Legendary producer and indie film powerhouse Christine Vachon of Killer Films has joined the Stony Brook Southampton faculty, moving the vibrant and emerging campus a giant step closer to the goal of establishing a new, innovative graduate program in film.
“Adding Vachon to the faculty is especially exciting,” said Associate Provost Robert Reeves, “because she is bringing her production company, Killer Films, with her.”
Last week Reeves and company extended a warm welcome to the prolific producer, honoring her at the fifth annual Pakula Prize evening in Avram Theater. Vachon’s extraordinary career as a producer includes more than 60 feature films, among them award-winning titles such as Boys Don’t Cry, Far From Heaven, Happiness, I’m Not There, and Mildred Pierce for HBO.
Joining with Killer Films, Reeves added, creates a significant opportunity to build a cutting-edge graduate program. “By adapting to the enormous changes in technology and extending our existing strengths in all forms of storytelling, we can put Stony Brook Southampton at the forefront of master’s-level education in film.”
“The goal,” Vachon says, “is to match the reality of the film business today. That means turning the traditional film school on its head.” The new program will train the filmmakers of tomorrow to be expert storytellers with the grit and imagination to reach their audiences in “platform-agnostic” ways.
“Revolutionary change in technology has made filmmaking accessible,” she added. “Students are coming to film programs with greater literacy in visual storytelling than ever before. At Southampton Arts, we will have the luxury of starting at ground zero to envision a new of model for instruction that embraces new platforms for distribution. The approach will be hands-on and experiential, and the emphasis will be on the production of new work.”
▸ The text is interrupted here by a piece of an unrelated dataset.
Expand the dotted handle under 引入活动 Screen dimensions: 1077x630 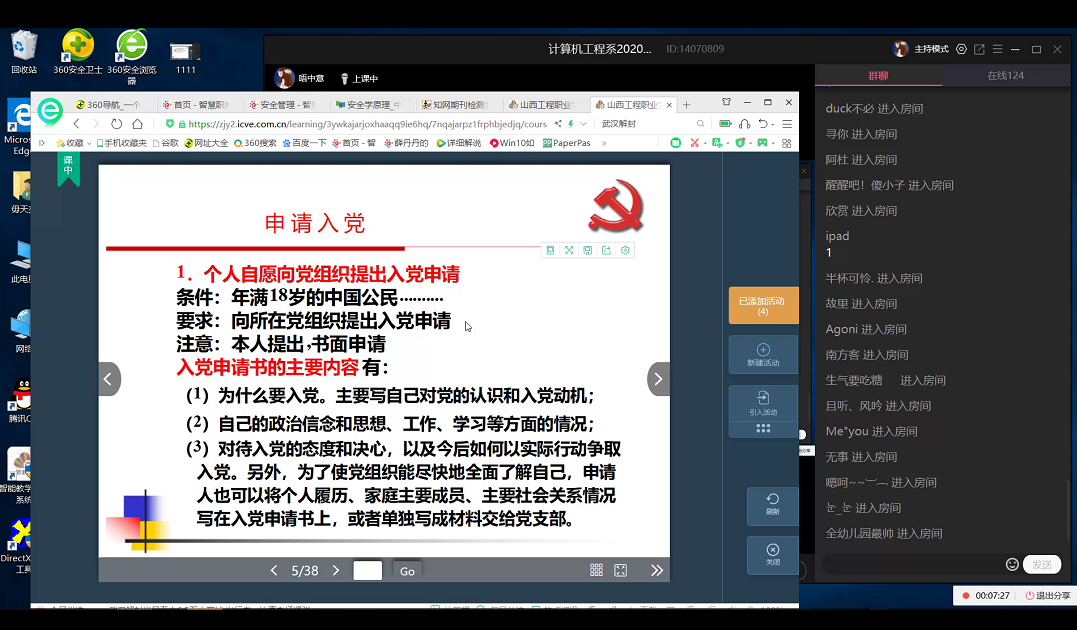tap(763, 428)
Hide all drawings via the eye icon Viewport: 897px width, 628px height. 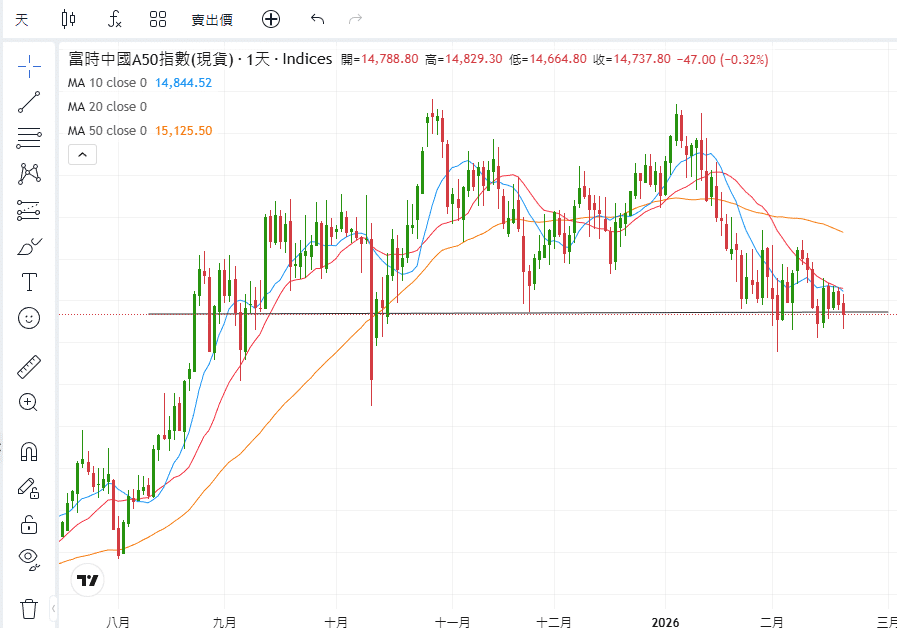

The film program leverages the strengths of the award-winning faculty and existing courses at Stony Brook Southampton, which already include scriptwriting (with, among others, John Patrick Shanley and Jon Robin Baitz); directing (with Obie Award winner Mark Wing-Davey); acting and performing the song (with Joanna Merlin, Anne Runolfsson and Julie Andrews); screenwriting (with Annette Handley Chandler, Frank Pugliese and Christina Laziridi); sitcoms, webisodes and digital filmmaking (with Mitchell Kriegman and Magdalene Brandeis); and film criticism (with Neal Gabler).
Killer Films plans to split its operations between Manhattan, where it currently resides and where Stony Brook already offers classes, and the Southampton campus.
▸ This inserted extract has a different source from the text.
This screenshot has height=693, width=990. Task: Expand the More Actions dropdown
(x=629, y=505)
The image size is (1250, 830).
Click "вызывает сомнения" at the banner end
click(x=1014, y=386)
Killer Films productions will provide real-life learning labs for students at both sites, as the company takes advantage of the facilities and human capital that Stony Brook has to offer. An innovative curriculum gives students the chance to intern at Killer Films.
“Perhaps most exciting is the opportunity to forge a partnership with content providers like YouTube, Google, AOL or any platform eager to develop a channel for short and feature-length visual storytelling,” said Vachon. “They need content, which we can provide, creating high-profile opportunities for budding auteurs to get their work made and get it seen.”
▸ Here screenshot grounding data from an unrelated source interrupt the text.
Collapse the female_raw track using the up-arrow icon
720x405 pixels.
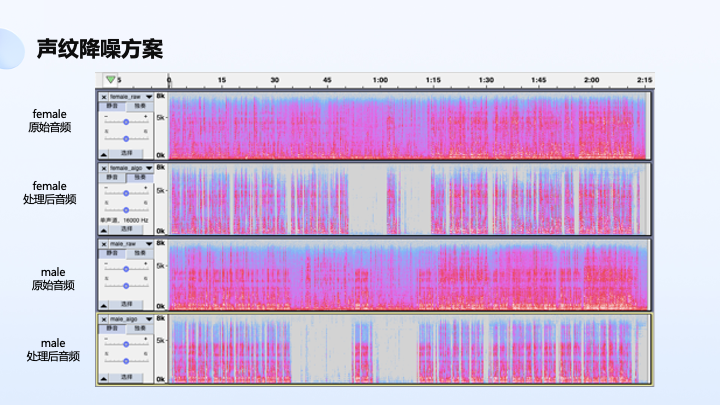click(104, 155)
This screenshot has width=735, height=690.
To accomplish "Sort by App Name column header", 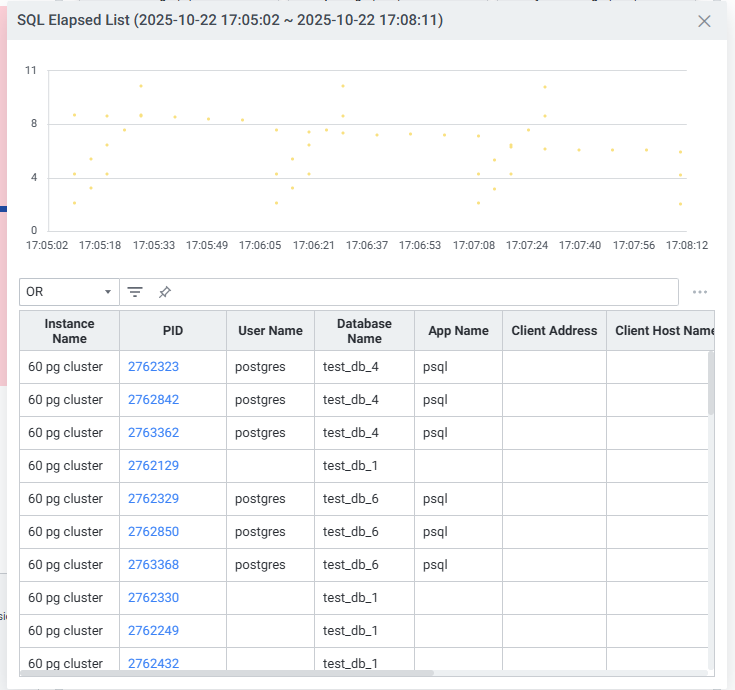I will (x=458, y=331).
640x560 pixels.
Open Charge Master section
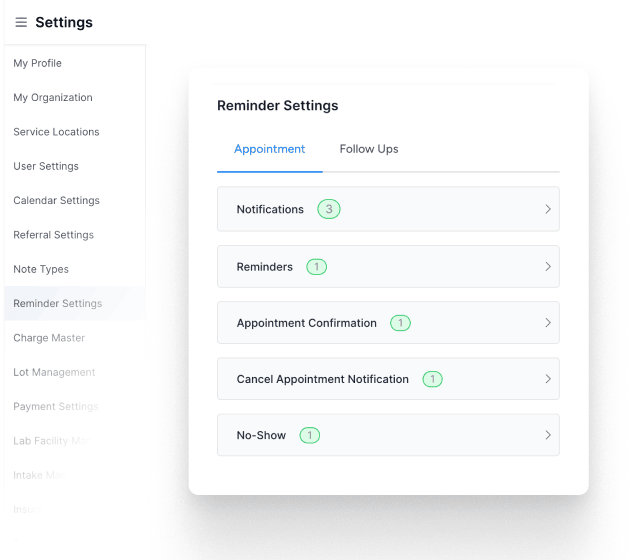(x=49, y=338)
“It’s not only graduate students who will benefit from the arts programs at our Southampton location,” said Dennis N. Assanis, Stony Brook University Provost and Senior Vice President for Academic Affairs. “Under Bob Reeves’ leadership, the new film program can be an incubator for the arts and technology, drawing to the Southampton location and the East End economic activity that will benefit the entire community.”
Other partnerships will enhance the educational and economic opportunities. The film program will form alliances with a number of important University programs in science and technology, as well as with the Stony Brook Film Festival, a nationally prominent program that every July screens features, documentaries and shorts in the 1,000-seat theater of the Staller Center. Staller Director and founder of the film festival, Alan Inkles said, “It’s a real coup to get Christine Vachon. She has enormous credibility within the film industry, and she is absolutely in tune with what’s happening today in film. Having her at the helm of a new graduate program is extremely good news for the University and for the Southampton campus.”
All of this will happen at an extremely competitive price for students. Stony Brook Southampton already offers a 12-day digital filmmaking course, in which students make a short film, for $2,600, including in-state tuition, room and board. Incorporating that educational model with the production expertise of Killer Films, Stony Brook Southampton’s film program will be unique in offering an elite education with affordable SUNY tuition rate.
“The exorbitant cost of higher education is now drawing national attention,” Reeves said. “Those costs have always been a concern to students pursuing the arts. I’m proud that at Stony Brook Southampton we can offer the kind of education that is typically available only to the one percent, at a price that the 99 percent can afford.”